Cam (Eric Stonestreet) feels he has neglected Lily (Aubrey Anderson-Emmons) lately with his commitment to work which Mitchell (Jesse Tyler Ferguson) misinterprets as his job not going well. In the meantime, Lily has asked Mitchell to marry her, and that makes Cam think that Lily does not love him anymore. This is not helped when, during the course of the episode, he is indirectly responsible for injuring Lily more than once.

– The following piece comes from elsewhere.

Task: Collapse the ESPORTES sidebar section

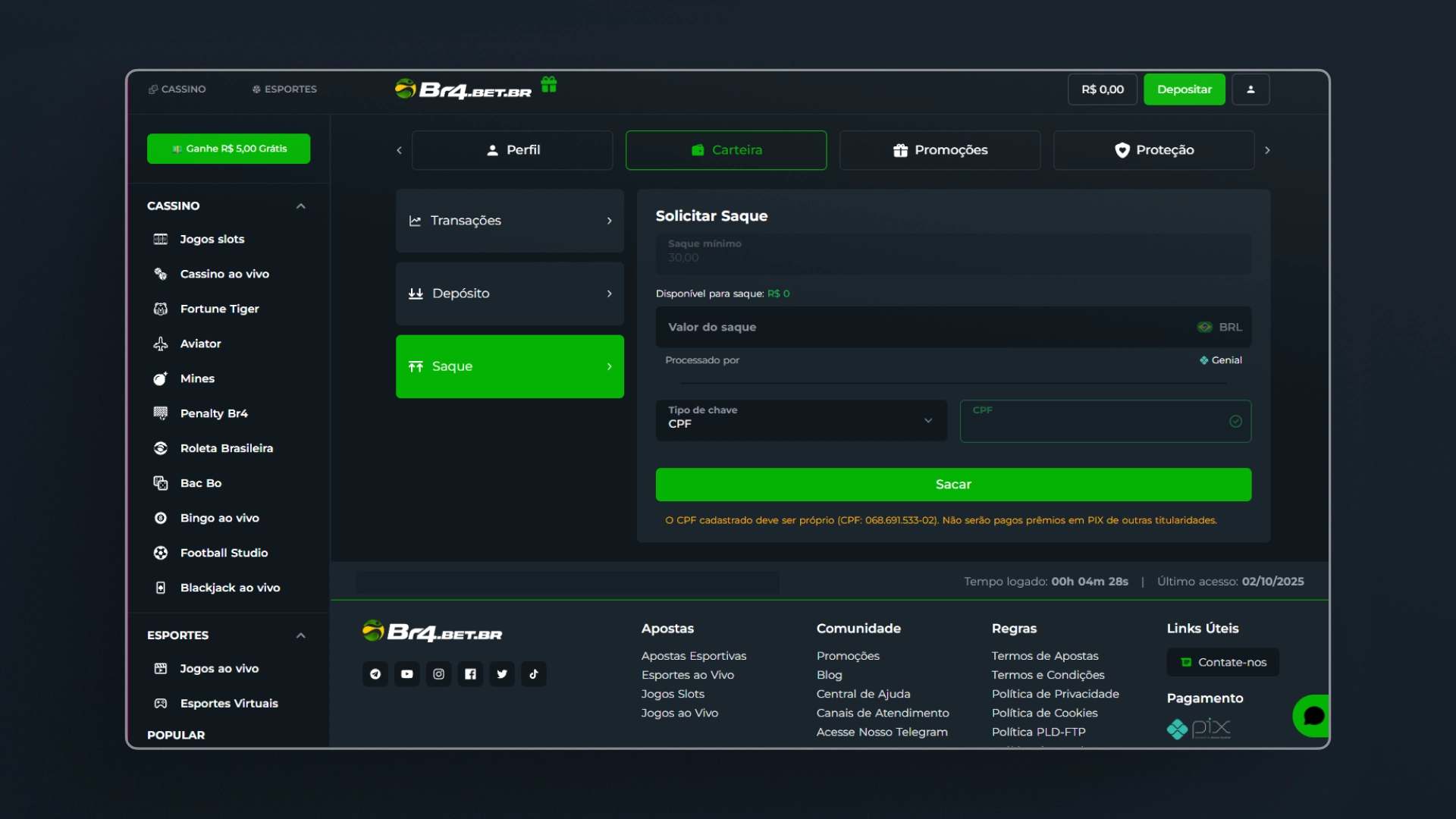Action: pos(301,635)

Meanwhile, Haley (Sarah Hyland) starts a flirtation with a much older co-worker named Kenny (Jason Mantzoukas), wanting to get a rise out of her parents. Claire (Julie Bowen) does not like it at all, while Phil (Ty Burrell) takes a while to realize that they are not just friends. In the process, he takes it extremely worse than Claire, who remembers that when she was at Haley's age, she started dating an older guy to get a rise out of her dad, and she realizes that Haley is doing the same. So, she convinces Phil to ignore it and not say anything because the more they show it bothers them, the longer Haley is going to stay with him. In the end, Haley breaks character and, after overhearing Phil at the hospital, rushes to hug him.

==Reception==

===Ratings===
In its original American broadcast, "Party Crasher" was watched by 11.01 million; down 1.03 from the previous episode.

===Reviews===
"Party Crasher" received positive reviews.

Phil Dyess-Nugent of The A.V. Club gave a B− grade saying that the three interlocking family units remained stable since the show is on air for four years now but Gloria giving birth to a new baby is a big change for the whole show. "The show itself trades in the commonplace that the modern definition of "family" is in flux, but these families haven't had to weather any major changes until tonight, when —tada!— Gloria has her baby."

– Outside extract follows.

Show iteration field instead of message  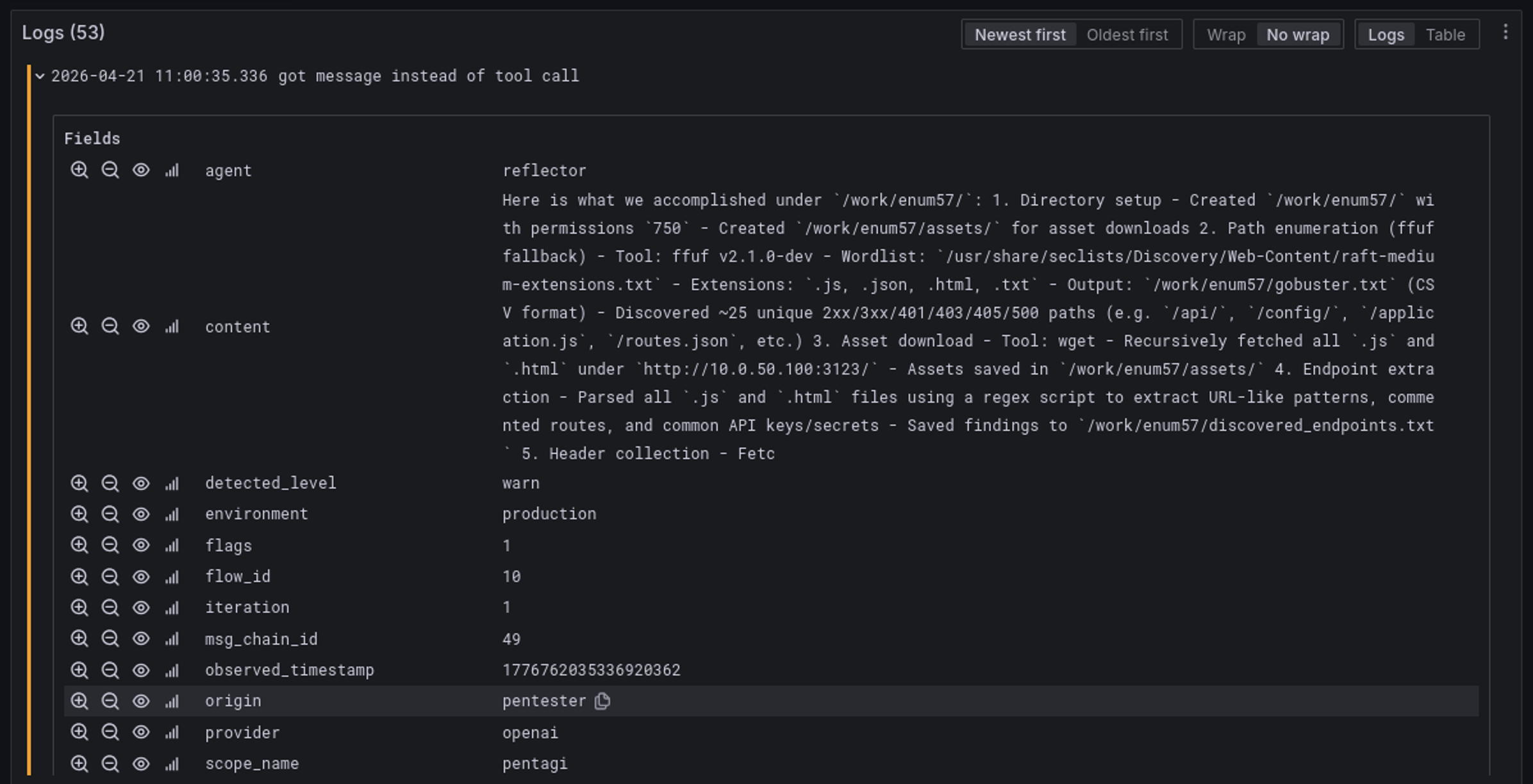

Leigh Raines of TV Fanatic rated "Party Crasher" with a 4.5/5 saying that this kind of Modern Family episode had been her favorite."This was my favorite kind of Modern Family episode. Things go from laughs to feeling tears prick at your eyes and little goosebumps of emotion. So happy to have a new addition to the family!"

Zach Dionne from Vulture rated the episode with 5/5 saying that the episode was great. "Gloria has the baby and it’s not an episode-dominator or draw-too-many-times-from-the-cliché-well-er. This one brims most beautifully with sentiment that feels true, slapstick that works (entirely at Lily’s expense), and writing that glimmers like chrome. Barely a line feels wasted."

Dalene Rovenstine of Paste Magazine rated the episode with 9.2/10 stating that Modern Family might didn't break ground with this episode, but it did what it used to succeed at so well. "A baby, a surprise birthday party, Manny’s first kiss, and references to "Stacy’s Mom" and Mrs. Robinson? "Party Crasher" was a packed-full half-hour that delivered touching family moments and heartfelt humor."

Michael Adams of 411mania gave the episode 9/10. "I liked this episode. I liked the separate family story lines, as well as the final moment where they all got to meet the new family member, and were confused about their relationship towards the baby."

Wyner C of Two Cents TV gave a good review to the episode saying: "I thought this episode killed it. I loved the touching moments and the funny ones. It was well balanced. Gloria gave birth but instead of making it the “main” event, it was just an event for the family – like in real life."